Nella conferenza sul futuro dell’Europa viene previsto un ragionar cortese sui diritti. Beh, i diritti dei consumatori trovano forza nell’indifferibilità dell’esercizio di un dovere: quello della spesa per fare la crescita economica.

Da agenti economici, la sola spesa delle famiglie genera i 2/3 del Pil!Quando poi il sistema economico espone lo squilibrio tra una strutturale sovraccapacità del produrre e l’affrancamento dal bisogno del dover consumare, quanto si può avere voglia di esercitare quel dovere, magari a debito?



Dunque, nell’Economia dei consumi cambia la ragione di quel dovere che deve farsi obbligo. Altrettanto obbligo devono mostrare i consumatori nel misurare l’utilità marginale residua che un individuo trae dal consumo di un bene prodotto e farne tesoro.

Sì, tesoro. Se tanto dà tanto l’utilità marginale dei fattori, capitale e lavoro, decresce al ridursi proprio dell’utilità residua della spesa; quella della domanda, invece, trasale! Si rende pertanto necessario dover ri-misurare il valore e calibrare il remunero dei fattori impiegati nel sistema produttivo. Tutti!

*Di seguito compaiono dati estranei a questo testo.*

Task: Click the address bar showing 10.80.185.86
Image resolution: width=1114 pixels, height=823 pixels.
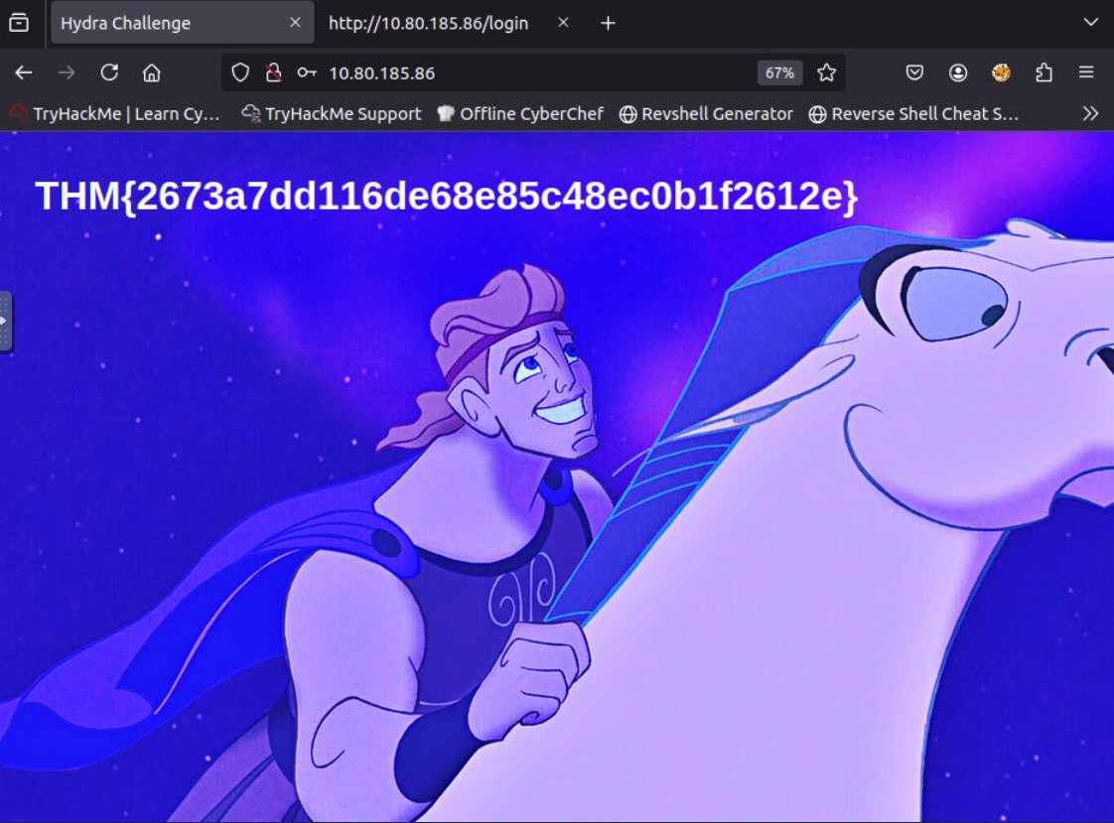Action: [536, 72]
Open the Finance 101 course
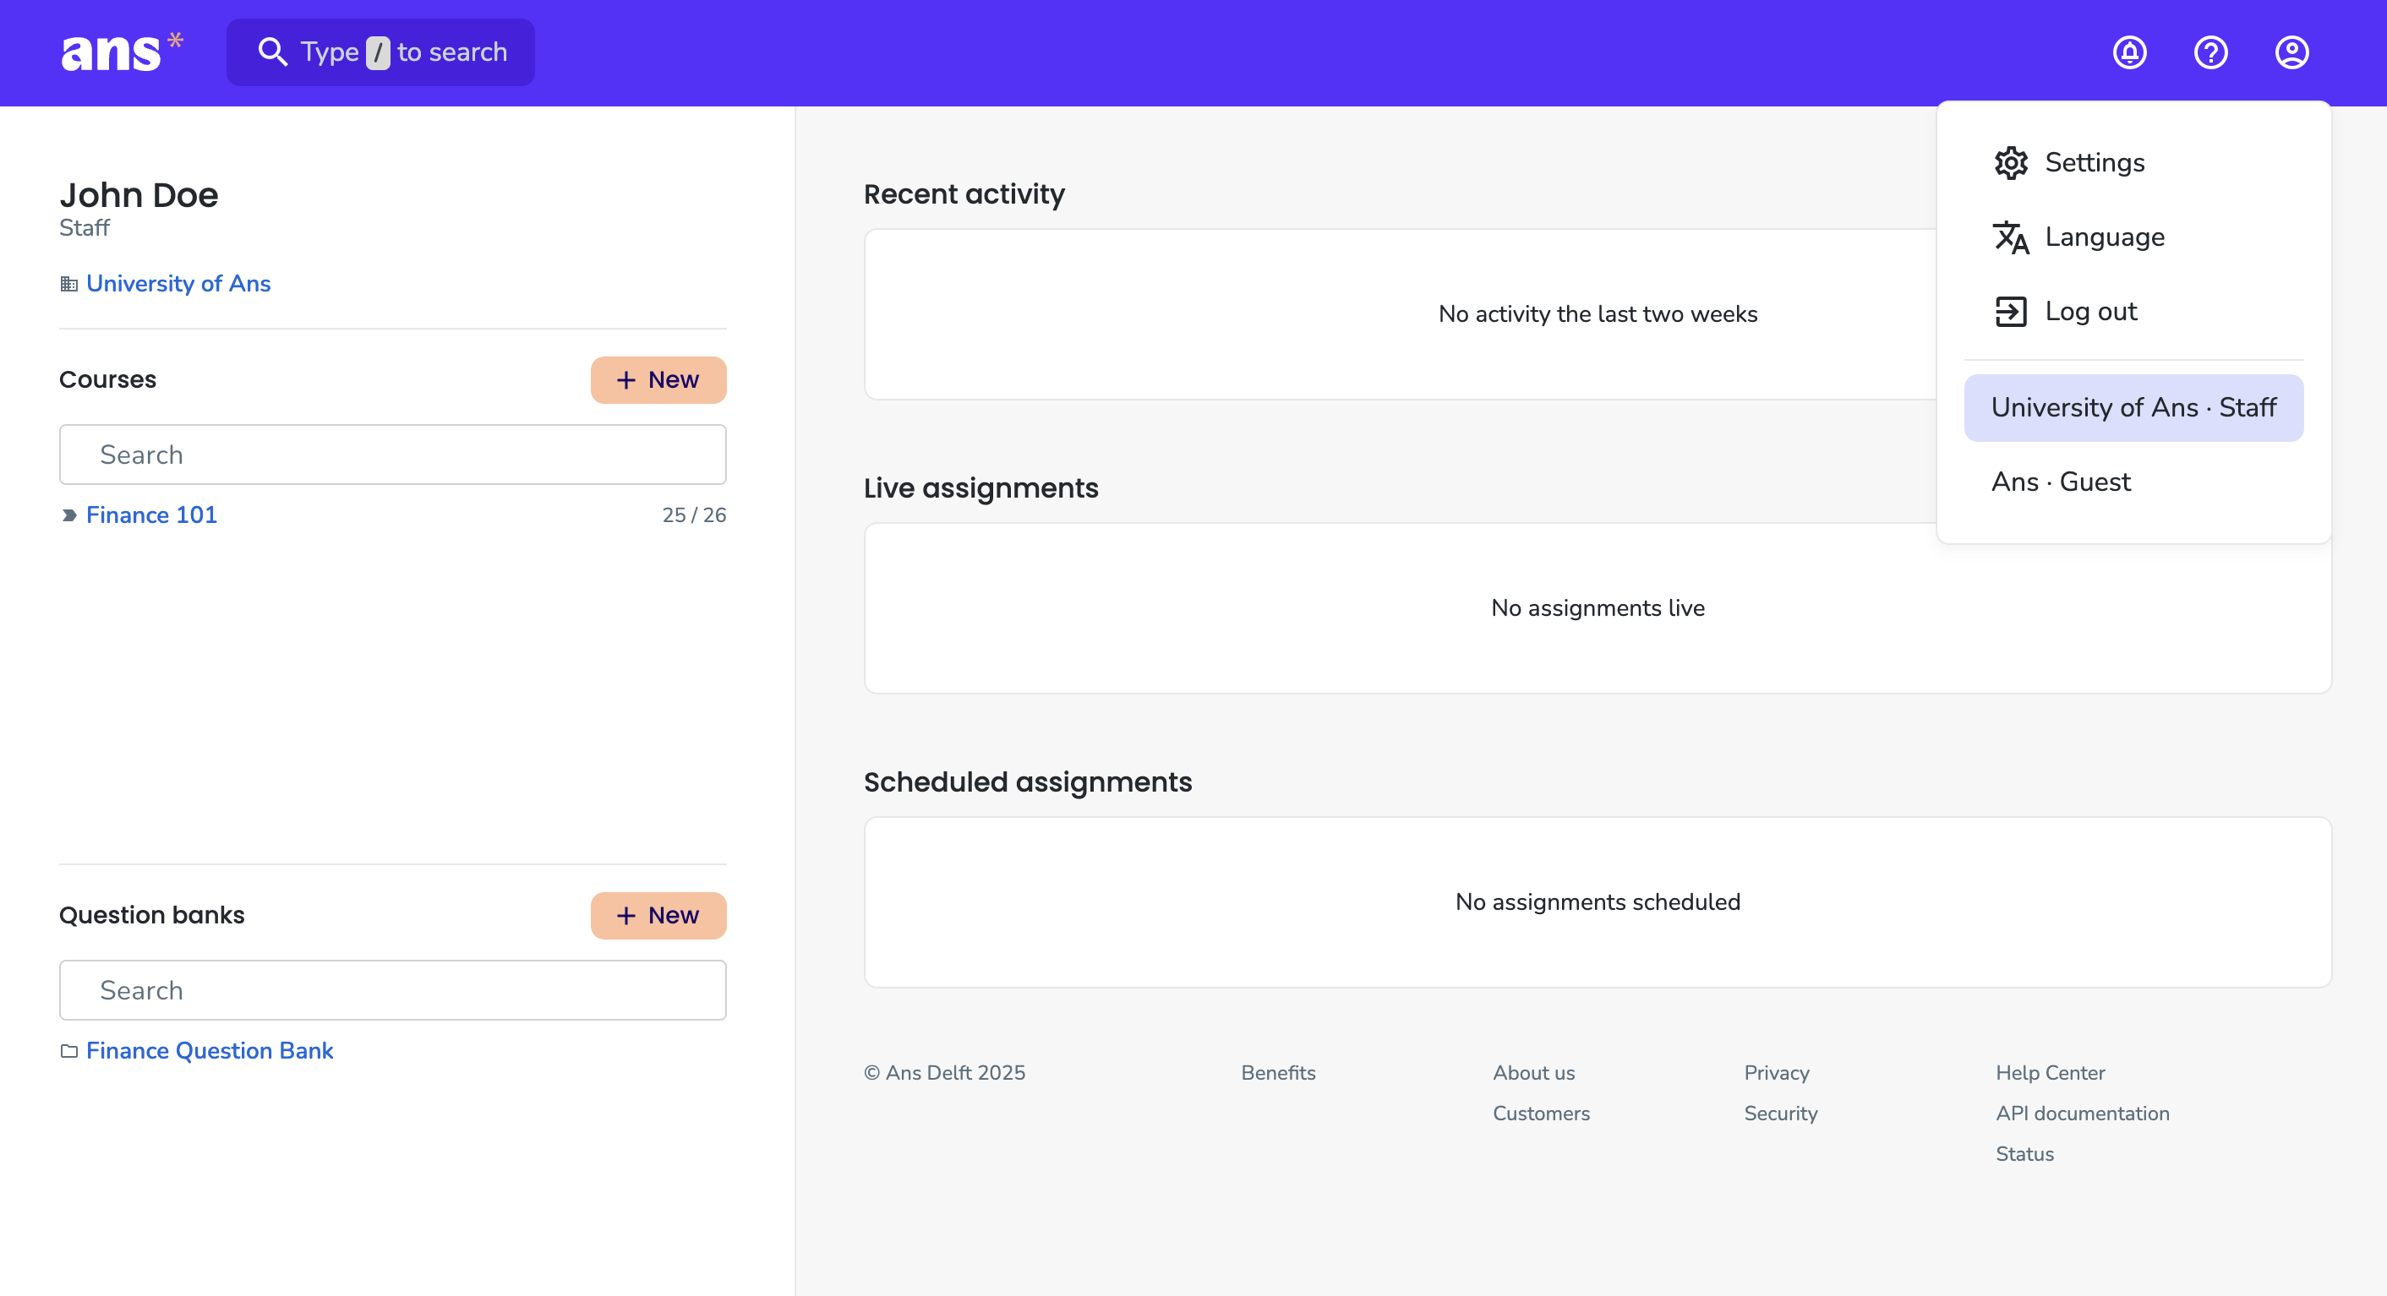Viewport: 2387px width, 1296px height. pos(151,515)
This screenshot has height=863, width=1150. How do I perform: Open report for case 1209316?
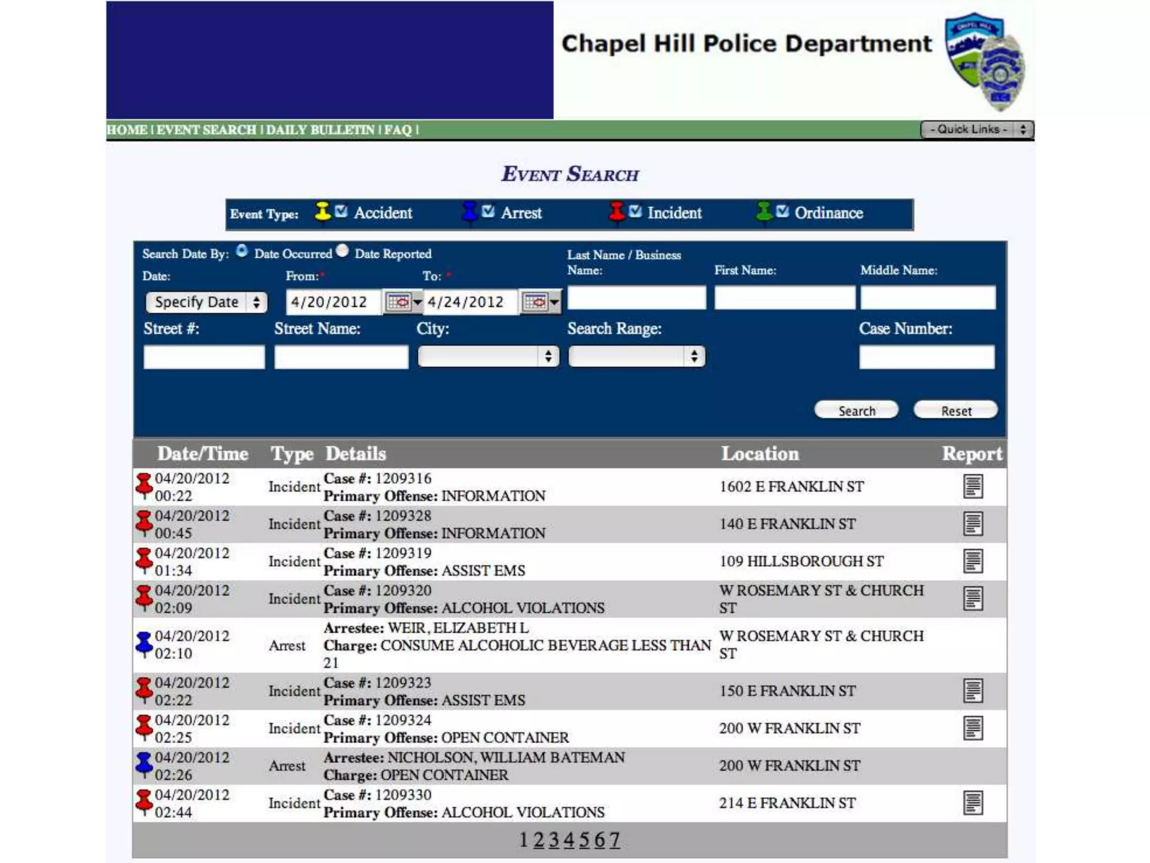point(973,487)
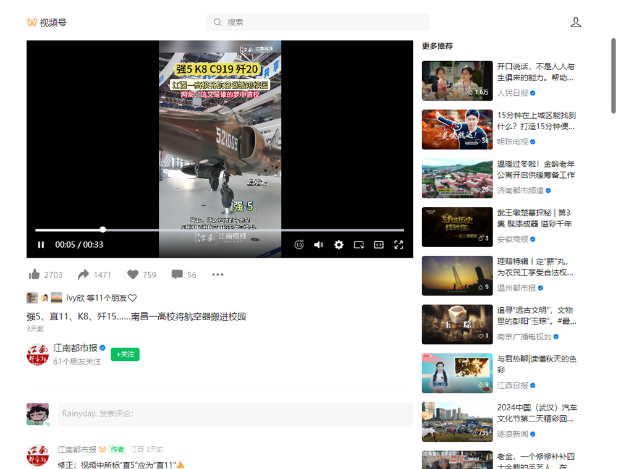Mute the video volume
Viewport: 618px width, 469px height.
click(318, 245)
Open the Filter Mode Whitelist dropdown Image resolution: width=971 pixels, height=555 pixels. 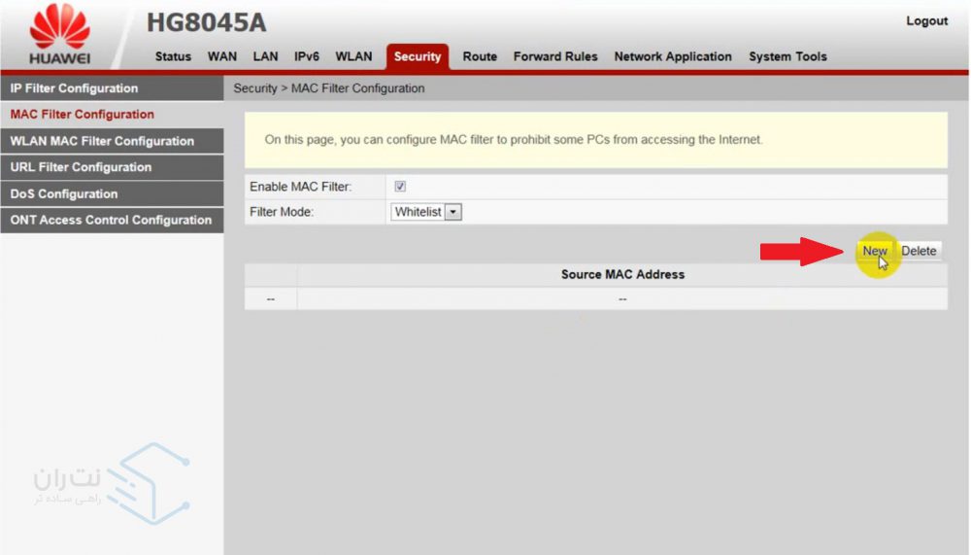click(x=426, y=212)
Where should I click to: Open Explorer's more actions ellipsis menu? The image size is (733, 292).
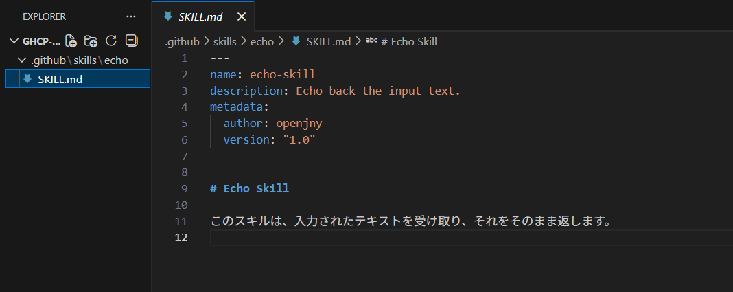pos(131,16)
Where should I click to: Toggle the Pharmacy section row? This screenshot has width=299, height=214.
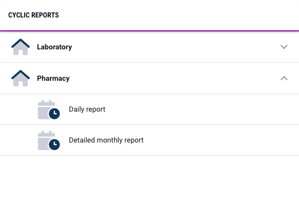(x=150, y=78)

Proprio tutti se, come afferma la teoria marginalista, ogni fattore produttivo deve ricevere una quota del prodotto in base alla sua produttività. Agli agenti economici del consumo tocca saper gestire il crescente valore dell’utilità marginale della domanda per ottenere, dal mercato, un tornaconto; buono per migliorare l’efficienza dell’esercizio di spesa e la produttività di sistema.

Per alzare ancor più la posta in gioco, all’arguzia del dilettante, tocca sostituire la perizia del Professional Consumer: un monito e dieci convincimenti dovrebbero bastare per avviare il giro di giostra del nuovo diritto/dovere: Io attribuisco valore alle merci; se non trovo “conveniente” farlo resteranno s-valutate.



1) La crescita economica, per 2/3 fatta dalla spesa delle famiglie, rende la pratica dell’acquisto indifferibile; diventa un obbligo l’esercizio di consumazione.

2) L’atto dell’acquisto trasforma le merci in ricchezza; l’esercizio di consumazione genera nuova produzione, fornisce continuità al ciclo economico, sostanza alla crescita.

3) L’obbligo di consumazione costituisce la nostra risorsa. Offerta al mercato deve produrre quel ristoro economico che fa funzionare il meccanismo dello scambio.

4) Il remunero ricavato dalla pratica del consumo consente di ripristinare il risparmio, controllare il debito, garantire l’esercizio di spesa.

5) La produzione, governata dalla domanda, orienta qualità e quantità dell’offerta; tiene in equilibrio il conto economico.

6) La gestione attiva delle azioni di consumo rende possibile eliminare inefficienze e inerzie di processo, aumentando la produttività del sistema.

7) La spesa, intesa come esercizio di lavoro, promuove la responsabilità sociale del consumatore.

8) L’ambiente è il luogo della pratica del consumo: non si può consumare un mondo consumato.

9) La pratica del consumare dispone le forme della socialità. Occorre governare questi processi.

10) Onori e oneri, in un consorzio di interesse che tiene insieme tornaconto e responsabilità.

Mi sia consentita una chiosa: soggetti economici forti, questi, altro che bisognosi di tutele! Dunque, a questa gente, per il valore crescente dell’utilità marginale della domanda e dell’esercizio di responsabilità che porta al mercato, spetta un premio, questo: “La crescita si fa con la spesa. Così viene generato reddito, quel reddito che serve a fare nuova spesa. Tocca allocare quelle risorse di reddito per remunerare chi, con la spesa, crea lavoro e lo remunera; remunerando tutti, pure quelli del capitale.”

Premio che dovrà pagare la politica rappresentando queste istanze per il vantaggio che si intravvede per tutti; gli economisti, nel riaggiornare i paradigmi scaduti con i quali guardano il reale; i sociologi, nel dover riclassificare il consumare da vizio a virtù.